**PROBLEM TO SOLVE:** Pick up the project proposal on parallelizing the Gale-Shapley algorithm, given below, and keep writing it from its last sentence onward.

**QUOTED PASSAGE:**
Project Proposal

Title

Parallelizing the Gale-Shapley Algorithm
Rhea Kripalani and Lucy Wang

URL

https://lucyw3857116.github.io/gale-shapley.github.io/

Summary

We propose to parallelize the Gale-Shapley stable matching algorithm on a multicore CPU, and optionally GPU, platform. Our implementation aims to reduce runtime when compared to the traditional O(n²) sequential version by leveraging parallelism during the proposal and update phases of the Parallel Iterative Improvement (PII) algorithm. Additional enhancements, such as smart initiation and cycle detection, can be evaluated as well.

Background

The Stable Matching Problem, also known as the Stable Marriage Problem, was first introduced by Gale and Shapley in 1962. It describes a scenario in which two groups of the same size, traditionally men and women, rank each other in order of preference. The goal is to find a one-to-one stable match for all individuals. The matches are considered stable if no two individuals would both rather be matched with each other than with their current partners. Gale Shapley proved that a stable matching always exists, regardless of the input preference lists.

**COLLECTED MATERIAL:**
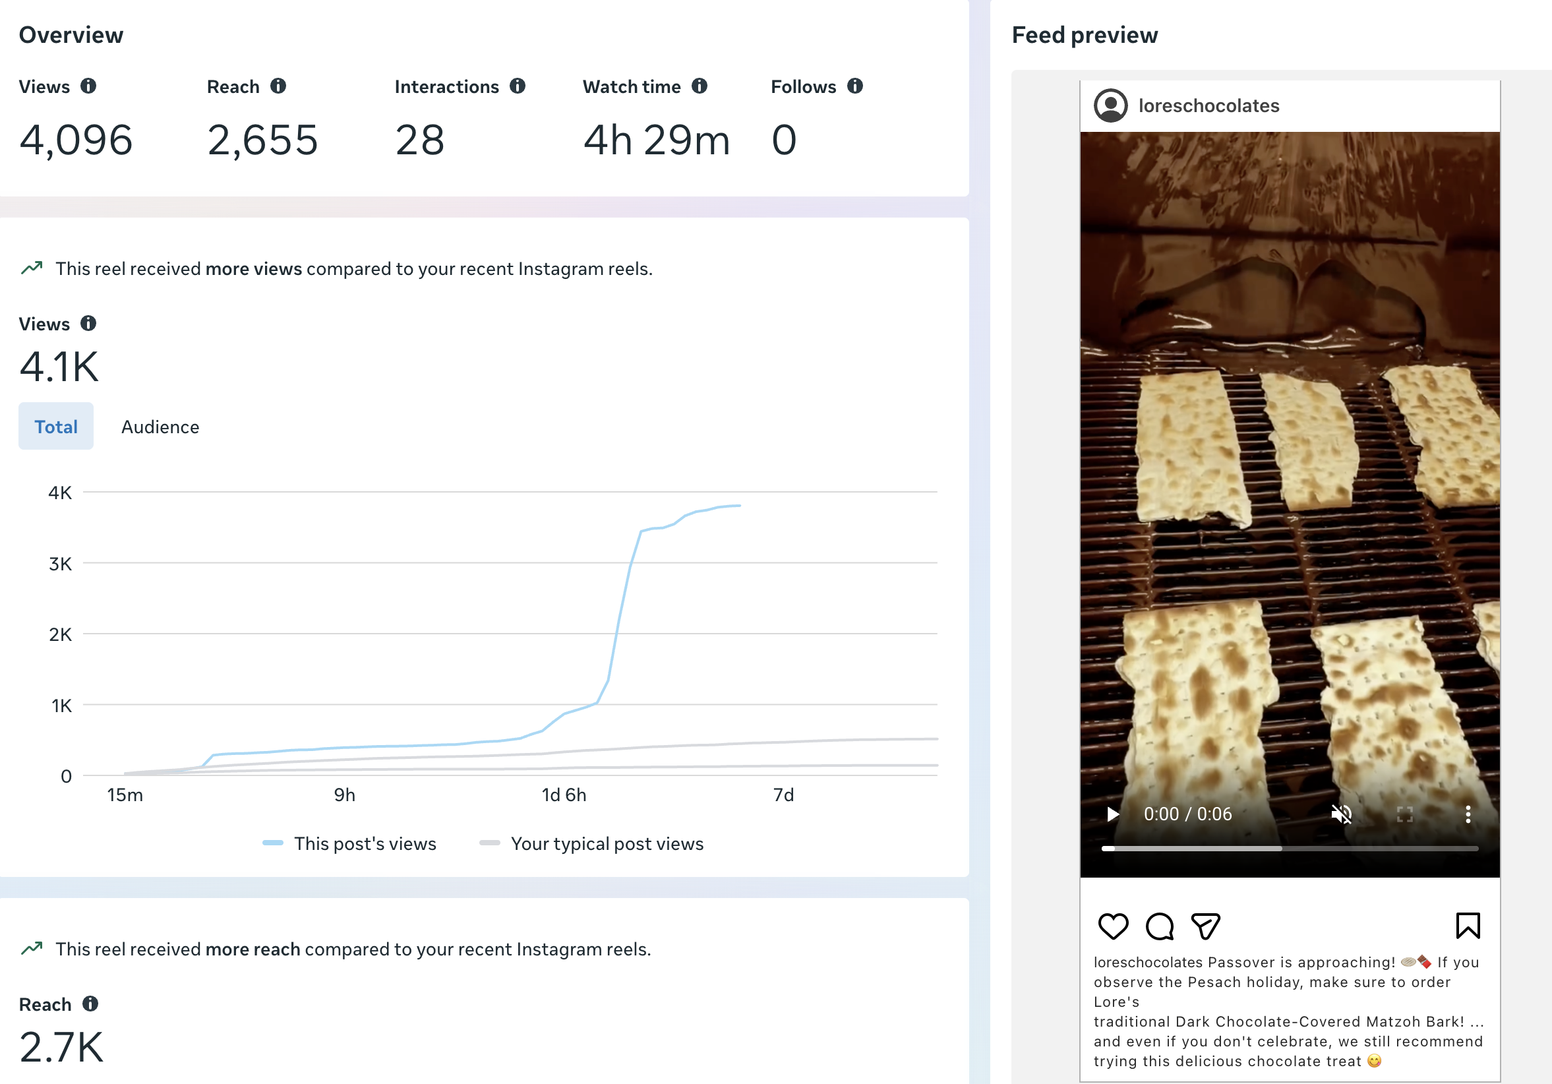
Task: Click the Follows info icon
Action: [x=854, y=86]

**EXERCISE RESULT:**
The classic Gale-Shapley algorithm is an iterative, deterministic solution that guarantees a stable matching in O(n²) time for n participants per group. In each round, each unmatched proposer (e.g., a man) submits a proposal to the highest-ranked participant on their preference list who has not yet rejected them. Each acceptor (e.g., a woman) reviews all proposals she receives, and tentatively accepts her most-preferred offer and rejects the rest. This continues until all participants are matched. Although the algorithm has a simple concept, this algorithm is inherently sequential, as each round depends on the updated matchings and responses from the previous round.

Despite its simplicity and theoretical guarantees, the sequential nature of the Gale-Shapley algorithm presents challenges to scaling the algorithm for large input sizes or real-time applications (e.g., live matching platforms or high-speed scheduling). This has led to multiple efforts to parallelize the stable matching problem. One approach is the Parallel Iterative Improvement (PII) algorithm, which begins with a random initial (possibly unstable) matching and refines it by repeatedly identifying and resolving unstable pairs. Although this method can achieve average-case runtimes O(n log(n)) using O(n²) processors, it only converges 90% of the time. To address these limitations, the PII-SC algorithm combines cycle detection and smart initialization, significantly improving the success rate by reducing the failure to converge to less than 10^-7.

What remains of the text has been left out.